A change planned to take place by the end of the year will drastically tighten the current return policy for Kindle ebooks, which currently allows a reader to return a book within seven days of the purchase date. Before 2022 is out however, a user will only be able to make an automatic return so long as they have completed no more than 10% of the book, as reported recently by The Author’s Guild. The change came after months of outside pressure from both industry groups and a chorus of protest from authors on social media about a suspicious and widespread rise in returns. In fact some authors, like Lisa Kesslser, were seeing patterns in their sales such that one book of a series would get purchased, only to have it be returned, then the next book get purchased, only to see it returned, and so on. What spurred this terrible consumer behavior? Tik Tok, naturally.

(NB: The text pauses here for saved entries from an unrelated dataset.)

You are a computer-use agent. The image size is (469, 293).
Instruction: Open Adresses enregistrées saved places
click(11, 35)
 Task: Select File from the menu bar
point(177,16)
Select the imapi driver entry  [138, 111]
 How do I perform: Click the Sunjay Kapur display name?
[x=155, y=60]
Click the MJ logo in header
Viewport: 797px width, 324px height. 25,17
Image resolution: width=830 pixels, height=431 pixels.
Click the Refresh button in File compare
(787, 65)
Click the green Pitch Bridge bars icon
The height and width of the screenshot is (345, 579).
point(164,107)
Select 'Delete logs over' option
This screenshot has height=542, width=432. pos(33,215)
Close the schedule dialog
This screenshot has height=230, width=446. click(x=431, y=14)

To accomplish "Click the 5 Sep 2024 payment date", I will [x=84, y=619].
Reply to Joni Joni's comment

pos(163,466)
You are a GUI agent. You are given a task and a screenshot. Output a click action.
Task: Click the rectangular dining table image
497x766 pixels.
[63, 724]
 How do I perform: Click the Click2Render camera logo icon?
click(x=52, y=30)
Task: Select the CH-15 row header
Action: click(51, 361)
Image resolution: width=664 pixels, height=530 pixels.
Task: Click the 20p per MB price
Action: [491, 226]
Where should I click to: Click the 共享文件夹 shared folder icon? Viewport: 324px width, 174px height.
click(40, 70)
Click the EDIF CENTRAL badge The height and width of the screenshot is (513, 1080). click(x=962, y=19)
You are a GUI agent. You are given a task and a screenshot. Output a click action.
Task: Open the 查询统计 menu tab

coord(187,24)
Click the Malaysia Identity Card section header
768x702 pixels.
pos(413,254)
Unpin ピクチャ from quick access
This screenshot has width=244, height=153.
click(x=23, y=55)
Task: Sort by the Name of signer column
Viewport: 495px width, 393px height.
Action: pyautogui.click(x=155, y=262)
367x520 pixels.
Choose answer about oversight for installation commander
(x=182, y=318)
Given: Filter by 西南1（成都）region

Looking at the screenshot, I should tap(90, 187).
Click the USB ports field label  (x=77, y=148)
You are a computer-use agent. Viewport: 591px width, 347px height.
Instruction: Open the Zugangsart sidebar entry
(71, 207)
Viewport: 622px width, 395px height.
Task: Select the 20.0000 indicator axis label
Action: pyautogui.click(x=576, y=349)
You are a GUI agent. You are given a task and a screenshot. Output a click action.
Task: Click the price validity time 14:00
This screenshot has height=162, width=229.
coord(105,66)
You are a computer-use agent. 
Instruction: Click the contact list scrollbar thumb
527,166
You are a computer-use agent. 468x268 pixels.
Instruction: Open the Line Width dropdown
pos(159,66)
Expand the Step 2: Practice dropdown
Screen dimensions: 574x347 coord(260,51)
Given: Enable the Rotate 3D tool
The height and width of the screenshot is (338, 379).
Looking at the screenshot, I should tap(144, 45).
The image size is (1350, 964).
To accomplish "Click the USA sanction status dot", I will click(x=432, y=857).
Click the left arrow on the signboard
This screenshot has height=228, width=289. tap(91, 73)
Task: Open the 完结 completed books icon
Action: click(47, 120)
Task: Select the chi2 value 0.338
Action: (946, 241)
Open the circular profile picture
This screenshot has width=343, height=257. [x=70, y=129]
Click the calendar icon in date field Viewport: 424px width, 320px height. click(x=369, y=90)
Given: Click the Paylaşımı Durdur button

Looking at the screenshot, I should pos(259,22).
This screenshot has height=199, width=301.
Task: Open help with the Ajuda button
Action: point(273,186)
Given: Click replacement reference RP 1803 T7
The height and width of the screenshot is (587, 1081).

Back in March, a hashtag #ReadandReturnChallenge was trending on the CCP data collection app, where an online scene of readers known as “BookTok” would discuss how purchasers could abuse the platforms’ return policy: simply buy a book, read it within the week, and return it. By May authors were seeing huge spikes in returns, some in the hundreds, as Kessler relayed to Buzzfeed back in June of this year. Huge losses in royalties for the authors followed. This was particularly frustrating given that other forms of entertainment media offered by Amazon like movies or music don’t offer returns once the purchase is made.
While some have have attempted to defend this practice as a legitimate option of consumers choosing to exercise their right to act within mutually accepted conditions, it’s fairly obvious that many if not most of these were not legitimate returns. If you didn’t care for the book, that’s one thing. When you’re completing a book, then moving on to the next in a series or purchasing another title by the same author only to do the same thing over again, it’s bald-faced theft. The move is another welcome change towards a pro-creator direction, after Audible in 2020 similarly revised its ludicrous policy that deducted royalties from authors for any title returned within a year (post-revision, creators got to keep anything not returned after seven days). Let’s hope Amazon continues to be open to author feedback in the future.